2009-06-22 Thread Darren Duncan

Mark J. Reed wrote:

All of which is just by way of agreeing with Jon: formal logic is not
the primary motivator behind Perl's design. So while it should be
considered, it's not a knockout punch to say "but logic doesn't work
that way."


I think another thing to consider is a survey of the various other common 
languages and see what semantics they have with an expression like this pseudocode:


  true xor true xor true

I would like to know in what languages the above expression is false ... or 
true.

I suggest that to aid learnability, Perl 6 has the same semantics for 'xor' as 
other languages with that operator, unless there is a good explicit reason to do 
differently; that is, don't do differently just for the heck of it.


I submit that Perl 5 appears to result in true, as tested with:

  perl -e "print (5 xor 2 xor 3)"

... which returns 1, indicating also that Perl 5 xor doesn't short-circuit.

Regardless of the above, I think Perl 6 should have both operators, testing 
exactly 1 or an odd number.


-- Darren Duncan


Re: XOR does not work that way.

2009-06-22 Thread Mark J. Reed
> On Mon, Jun 22, 2009 at 4:12 PM, Minimiscience wrote:
> I don't think natural language -- especially the abomination that is English
> -- is the best guide for understanding logical operations (why, yes, I *do*
> speak Lojban; how did you know?).

To which Jon Lang replied:
> You're aware that Perl was designed by a linguist, with an eye toward
> incorporating natural language concepts, right?

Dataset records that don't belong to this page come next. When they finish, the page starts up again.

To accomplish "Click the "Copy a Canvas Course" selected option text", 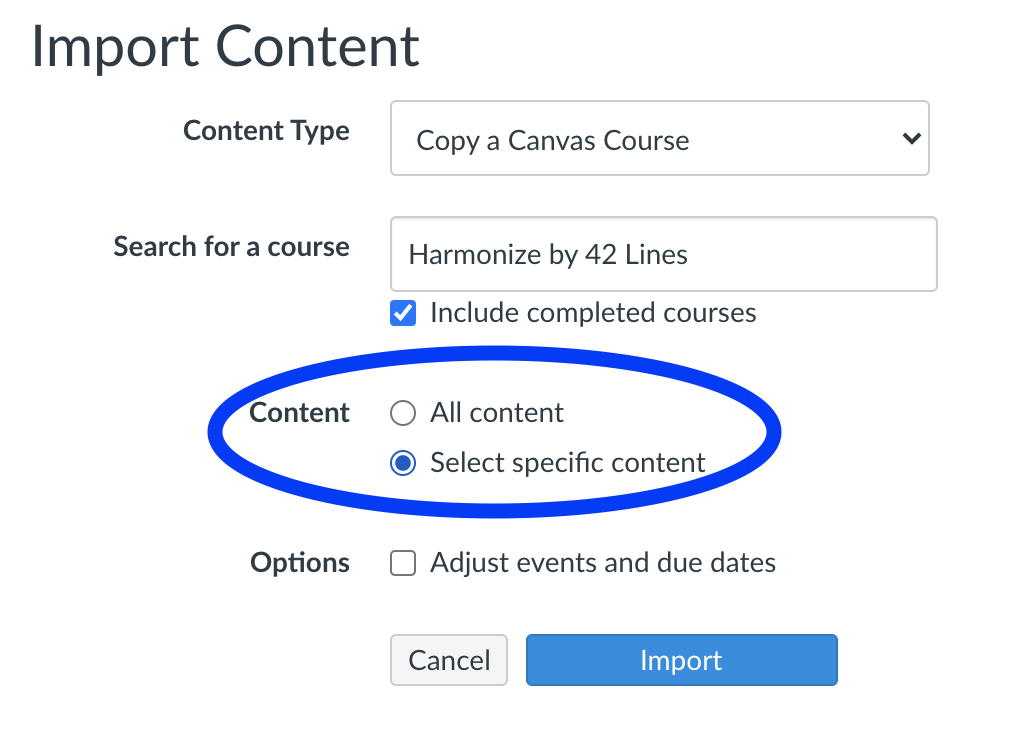I will click(552, 141).
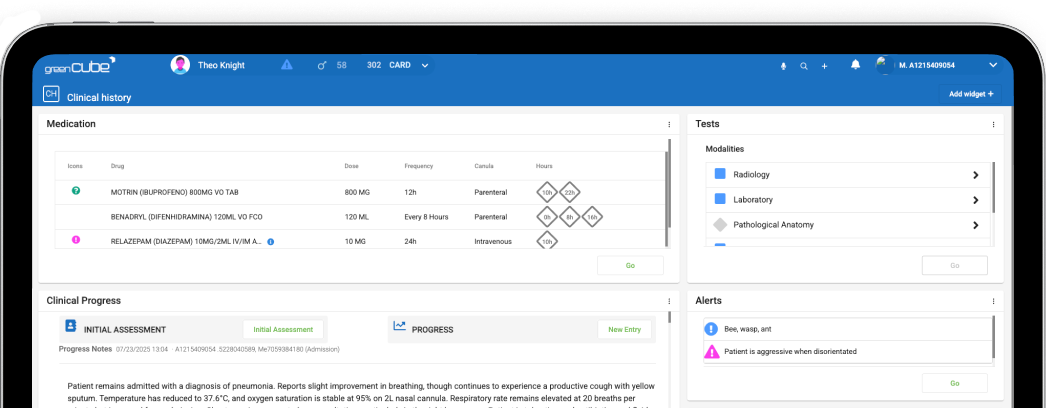
Task: Toggle the 8h hour marker for Benadryl
Action: (x=569, y=216)
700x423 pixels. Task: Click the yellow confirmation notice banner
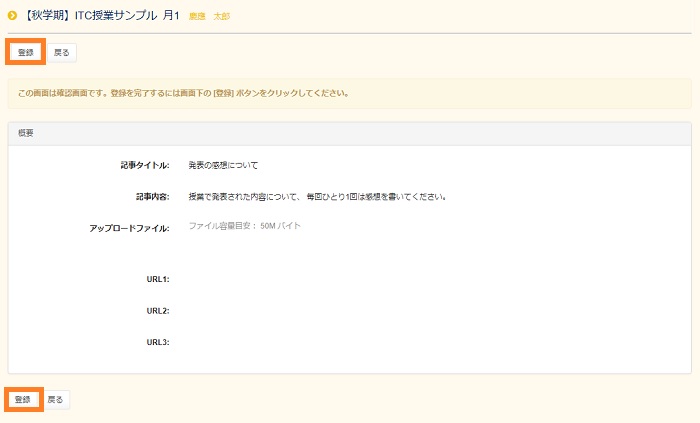[x=349, y=94]
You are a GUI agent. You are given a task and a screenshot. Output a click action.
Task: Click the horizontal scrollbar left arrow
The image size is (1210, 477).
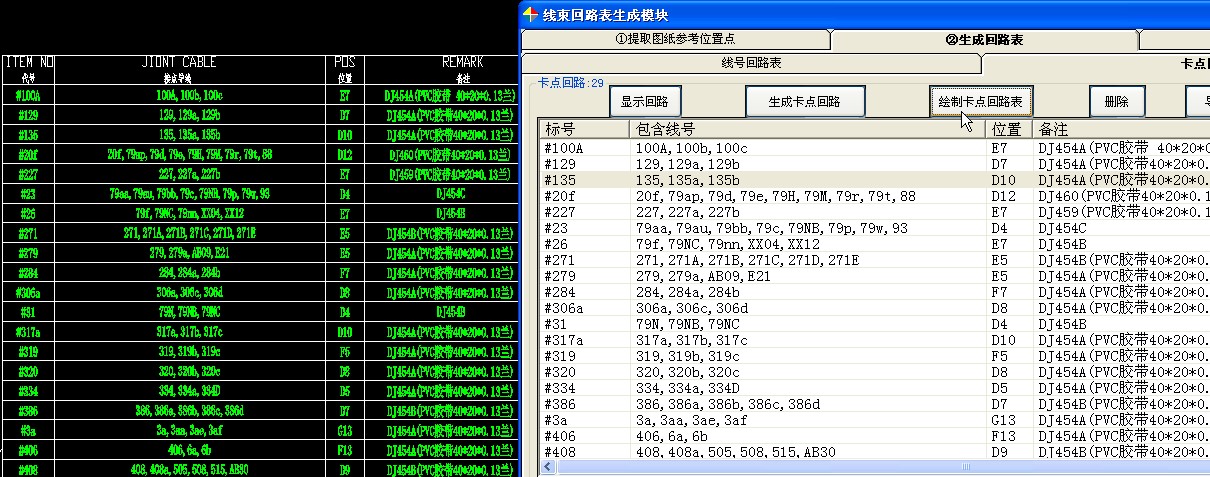(x=547, y=467)
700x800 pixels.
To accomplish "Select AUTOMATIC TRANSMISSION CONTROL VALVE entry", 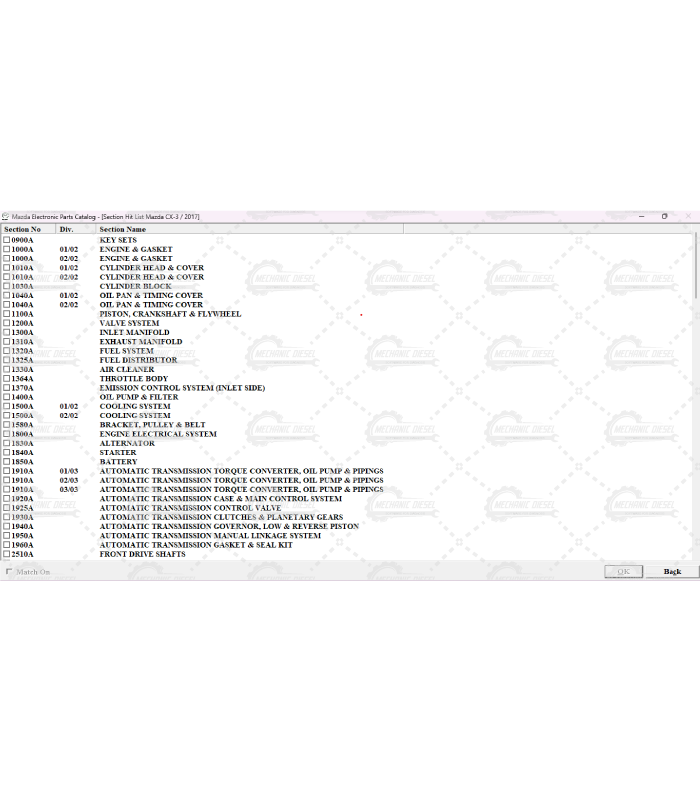I will (x=190, y=508).
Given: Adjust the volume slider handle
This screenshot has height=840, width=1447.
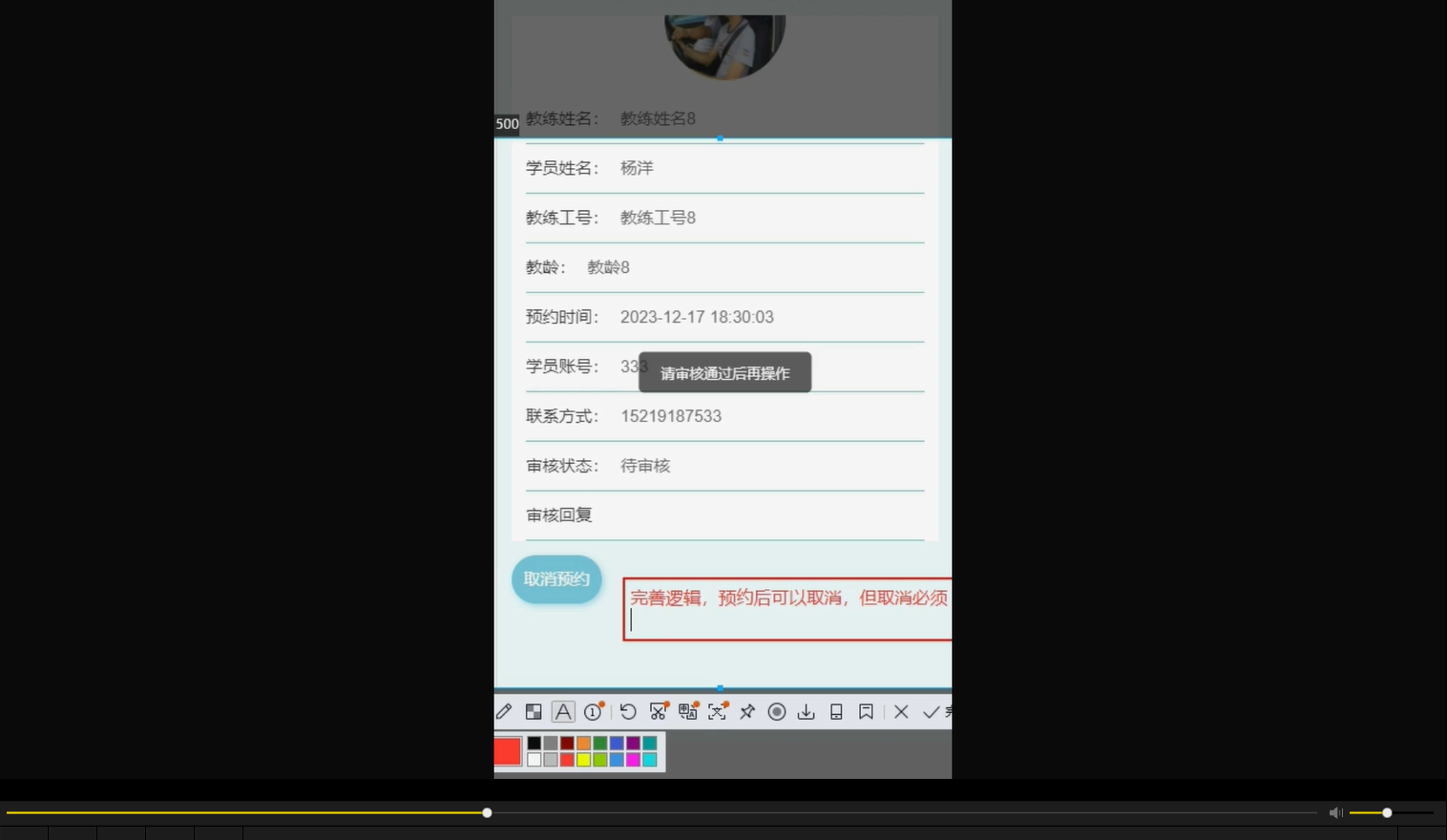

Let me make a small digression to expand upon what Jon said.

There's a reason natlangs don't work like loglangs: human thought
isn't based on logic.  Instead, logic is an artificial construct
which, while quite useful within its domain, is not necessarily
optimal for communicating with humans - not even when the other end of
the communication is a computer.  Computers are built around logic, of
course.  But while traditional programming was based on teaching
humans to think like the computer, the progression from machine code
to assembly to ever-higher-level languages has been about making the
computers accept programming languages with increasingly natural human
language features.  Perl has synonyms (TMTOWTDI), homonyms (context,
MMD), other sorts of ambiguity just like natlangs. (And no need to
pick on poor English especially; it's a perfectly cromulent language,
however suboptimal it might be from an auxlang or loglang
perspective.)

All of which is just by way of agreeing with Jon: formal logic is not
the primary motivator behind Perl's design. So while it should be
considered, it's not a knockout punch to say "but logic doesn't work
that way."


-- 
Mark J. Reed 


Re: XOR does not work that way.

2009-06-22 Thread Jon Lang
On Mon, Jun 22, 2009 at 4:12 PM, Minimiscience wrote:
> On Jun 22, 2009, at 5:51 PM, Damian Conway wrote:
>>
>> Perl 6's approach to xor is consistent with the linguistic sense of
>> 'xor' ("You may have a soup (x)or a salad (x)or a cocktail"), and also
>> with the IEEE 91 standard for logic gates.
>
> I don't think natural language -- especially the abomination that is English
> -- is the best guide for understanding logical operations (why, yes, I *do*
> speak Lojban; how did you know?).  As for consistency, Perl 6's bitwise
> exclusive-or operators follow the mathematical meaning of XOR, so using the
> "exactly one true value" definition for ^^ and xor would make Perl 6
> inconsistent with itself.

You're aware that Perl was designed by a linguist, with an eye toward
incorporating natural language concepts, right?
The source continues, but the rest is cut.